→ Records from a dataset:
_ _ _ _ _ _ _

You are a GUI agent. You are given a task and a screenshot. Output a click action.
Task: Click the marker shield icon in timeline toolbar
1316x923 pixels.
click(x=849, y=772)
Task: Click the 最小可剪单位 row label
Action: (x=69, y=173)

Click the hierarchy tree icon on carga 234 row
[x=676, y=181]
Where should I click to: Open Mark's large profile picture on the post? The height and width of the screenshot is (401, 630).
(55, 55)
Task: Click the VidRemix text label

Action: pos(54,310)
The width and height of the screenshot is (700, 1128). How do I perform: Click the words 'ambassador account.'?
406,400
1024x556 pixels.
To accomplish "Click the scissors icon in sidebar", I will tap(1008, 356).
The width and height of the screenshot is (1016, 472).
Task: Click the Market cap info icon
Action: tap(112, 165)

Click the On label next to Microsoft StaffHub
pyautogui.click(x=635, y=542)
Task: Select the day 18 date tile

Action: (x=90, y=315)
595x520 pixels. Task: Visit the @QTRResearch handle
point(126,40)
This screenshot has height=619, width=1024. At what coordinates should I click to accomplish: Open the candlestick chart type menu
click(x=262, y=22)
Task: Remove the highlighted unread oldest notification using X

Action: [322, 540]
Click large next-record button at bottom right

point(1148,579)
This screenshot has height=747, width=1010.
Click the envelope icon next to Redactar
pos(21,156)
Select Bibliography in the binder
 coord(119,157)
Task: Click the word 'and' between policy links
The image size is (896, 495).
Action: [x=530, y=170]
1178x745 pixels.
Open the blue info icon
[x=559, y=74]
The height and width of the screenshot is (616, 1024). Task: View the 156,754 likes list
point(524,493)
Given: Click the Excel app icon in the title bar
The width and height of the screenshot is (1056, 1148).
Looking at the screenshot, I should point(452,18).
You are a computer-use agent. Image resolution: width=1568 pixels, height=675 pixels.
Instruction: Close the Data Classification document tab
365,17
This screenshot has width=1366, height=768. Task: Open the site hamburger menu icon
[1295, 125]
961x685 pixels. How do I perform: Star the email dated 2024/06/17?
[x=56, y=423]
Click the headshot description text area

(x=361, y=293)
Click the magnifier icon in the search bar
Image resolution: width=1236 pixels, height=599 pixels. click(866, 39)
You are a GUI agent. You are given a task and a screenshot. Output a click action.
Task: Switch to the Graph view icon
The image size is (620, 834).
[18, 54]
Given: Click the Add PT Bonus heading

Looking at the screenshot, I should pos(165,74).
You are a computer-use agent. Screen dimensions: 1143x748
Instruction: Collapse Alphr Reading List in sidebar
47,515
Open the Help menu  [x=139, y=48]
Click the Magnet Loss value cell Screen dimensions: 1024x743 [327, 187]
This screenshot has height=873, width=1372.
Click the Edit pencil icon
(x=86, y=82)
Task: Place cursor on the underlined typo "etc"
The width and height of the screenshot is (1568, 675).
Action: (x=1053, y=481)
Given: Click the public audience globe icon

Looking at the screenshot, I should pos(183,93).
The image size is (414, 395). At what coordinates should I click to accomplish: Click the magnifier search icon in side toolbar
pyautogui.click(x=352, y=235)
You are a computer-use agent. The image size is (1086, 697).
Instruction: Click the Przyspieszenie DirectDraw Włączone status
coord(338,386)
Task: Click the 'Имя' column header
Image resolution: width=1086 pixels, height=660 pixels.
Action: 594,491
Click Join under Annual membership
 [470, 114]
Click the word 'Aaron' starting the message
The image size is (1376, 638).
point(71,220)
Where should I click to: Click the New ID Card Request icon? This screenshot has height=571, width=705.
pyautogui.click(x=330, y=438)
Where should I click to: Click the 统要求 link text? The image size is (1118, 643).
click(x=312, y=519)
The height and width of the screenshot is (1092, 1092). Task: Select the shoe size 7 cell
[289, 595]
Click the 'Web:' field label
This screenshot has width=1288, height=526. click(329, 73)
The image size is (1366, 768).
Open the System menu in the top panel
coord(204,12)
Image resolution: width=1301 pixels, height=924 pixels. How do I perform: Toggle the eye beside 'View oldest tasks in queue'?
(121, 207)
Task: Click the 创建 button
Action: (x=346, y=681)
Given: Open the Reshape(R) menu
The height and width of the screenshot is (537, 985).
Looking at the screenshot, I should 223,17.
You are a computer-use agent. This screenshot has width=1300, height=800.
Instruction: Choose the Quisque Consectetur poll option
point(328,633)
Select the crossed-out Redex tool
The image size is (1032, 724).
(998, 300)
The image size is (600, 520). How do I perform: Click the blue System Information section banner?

_ _ _ _ _ _ _

→ Task objective:
Output each record exactly, leaving nothing out.

→ Written solution:
You are a GUI agent. You are given a task and a screenshot. Output a click action.
Task: Click the marker shield icon in timeline toolbar
1316x923 pixels.
click(x=849, y=772)
Task: Click the 最小可剪单位 row label
Action: (x=69, y=173)

Click the hierarchy tree icon on carga 234 row
[x=676, y=181]
Where should I click to: Open Mark's large profile picture on the post? The height and width of the screenshot is (401, 630).
(55, 55)
Task: Click the VidRemix text label

Action: pos(54,310)
The width and height of the screenshot is (700, 1128). How do I perform: Click the words 'ambassador account.'?
406,400
1024x556 pixels.
To accomplish "Click the scissors icon in sidebar", I will tap(1008, 356).
The width and height of the screenshot is (1016, 472).
Task: Click the Market cap info icon
Action: tap(112, 165)

Click the On label next to Microsoft StaffHub
pyautogui.click(x=635, y=542)
Task: Select the day 18 date tile

Action: (x=90, y=315)
595x520 pixels. Task: Visit the @QTRResearch handle
point(126,40)
This screenshot has height=619, width=1024. At what coordinates should I click to accomplish: Open the candlestick chart type menu
click(x=262, y=22)
Task: Remove the highlighted unread oldest notification using X

Action: [322, 540]
Click large next-record button at bottom right

point(1148,579)
This screenshot has height=747, width=1010.
Click the envelope icon next to Redactar
pos(21,156)
Select Bibliography in the binder
 coord(119,157)
Task: Click the word 'and' between policy links
The image size is (896, 495).
Action: [x=530, y=170]
1178x745 pixels.
Open the blue info icon
[x=559, y=74]
The height and width of the screenshot is (616, 1024). Task: View the 156,754 likes list
point(524,493)
Given: Click the Excel app icon in the title bar
The width and height of the screenshot is (1056, 1148).
Looking at the screenshot, I should point(452,18).
You are a computer-use agent. Image resolution: width=1568 pixels, height=675 pixels.
Instruction: Close the Data Classification document tab
365,17
This screenshot has width=1366, height=768. Task: Open the site hamburger menu icon
[1295, 125]
961x685 pixels. How do I perform: Star the email dated 2024/06/17?
[x=56, y=423]
Click the headshot description text area

(x=361, y=293)
Click the magnifier icon in the search bar
Image resolution: width=1236 pixels, height=599 pixels. click(866, 39)
You are a GUI agent. You are given a task and a screenshot. Output a click action.
Task: Switch to the Graph view icon
The image size is (620, 834).
[18, 54]
Given: Click the Add PT Bonus heading

Looking at the screenshot, I should pos(165,74).
You are a computer-use agent. Screen dimensions: 1143x748
Instruction: Collapse Alphr Reading List in sidebar
47,515
Open the Help menu  [x=139, y=48]
Click the Magnet Loss value cell Screen dimensions: 1024x743 [327, 187]
This screenshot has height=873, width=1372.
Click the Edit pencil icon
(x=86, y=82)
Task: Place cursor on the underlined typo "etc"
The width and height of the screenshot is (1568, 675).
Action: (x=1053, y=481)
Given: Click the public audience globe icon

Looking at the screenshot, I should pos(183,93).
The image size is (414, 395). At what coordinates should I click to accomplish: Click the magnifier search icon in side toolbar
pyautogui.click(x=352, y=235)
You are a computer-use agent. The image size is (1086, 697).
Instruction: Click the Przyspieszenie DirectDraw Włączone status
coord(338,386)
Task: Click the 'Имя' column header
Image resolution: width=1086 pixels, height=660 pixels.
Action: 594,491
Click Join under Annual membership
 [470, 114]
Click the word 'Aaron' starting the message
The image size is (1376, 638).
point(71,220)
Where should I click to: Click the New ID Card Request icon? This screenshot has height=571, width=705.
pyautogui.click(x=330, y=438)
Where should I click to: Click the 统要求 link text? The image size is (1118, 643).
click(x=312, y=519)
The height and width of the screenshot is (1092, 1092). Task: Select the shoe size 7 cell
[289, 595]
Click the 'Web:' field label
This screenshot has width=1288, height=526. click(329, 73)
The image size is (1366, 768).
Open the System menu in the top panel
coord(204,12)
Image resolution: width=1301 pixels, height=924 pixels. How do I perform: Toggle the eye beside 'View oldest tasks in queue'?
(121, 207)
Task: Click the 创建 button
Action: (x=346, y=681)
Given: Open the Reshape(R) menu
The height and width of the screenshot is (537, 985).
Looking at the screenshot, I should 223,17.
You are a computer-use agent. This screenshot has width=1300, height=800.
Instruction: Choose the Quisque Consectetur poll option
point(328,633)
Select the crossed-out Redex tool
The image size is (1032, 724).
(998, 300)
The image size is (600, 520). How do I perform: Click the blue System Information section banner?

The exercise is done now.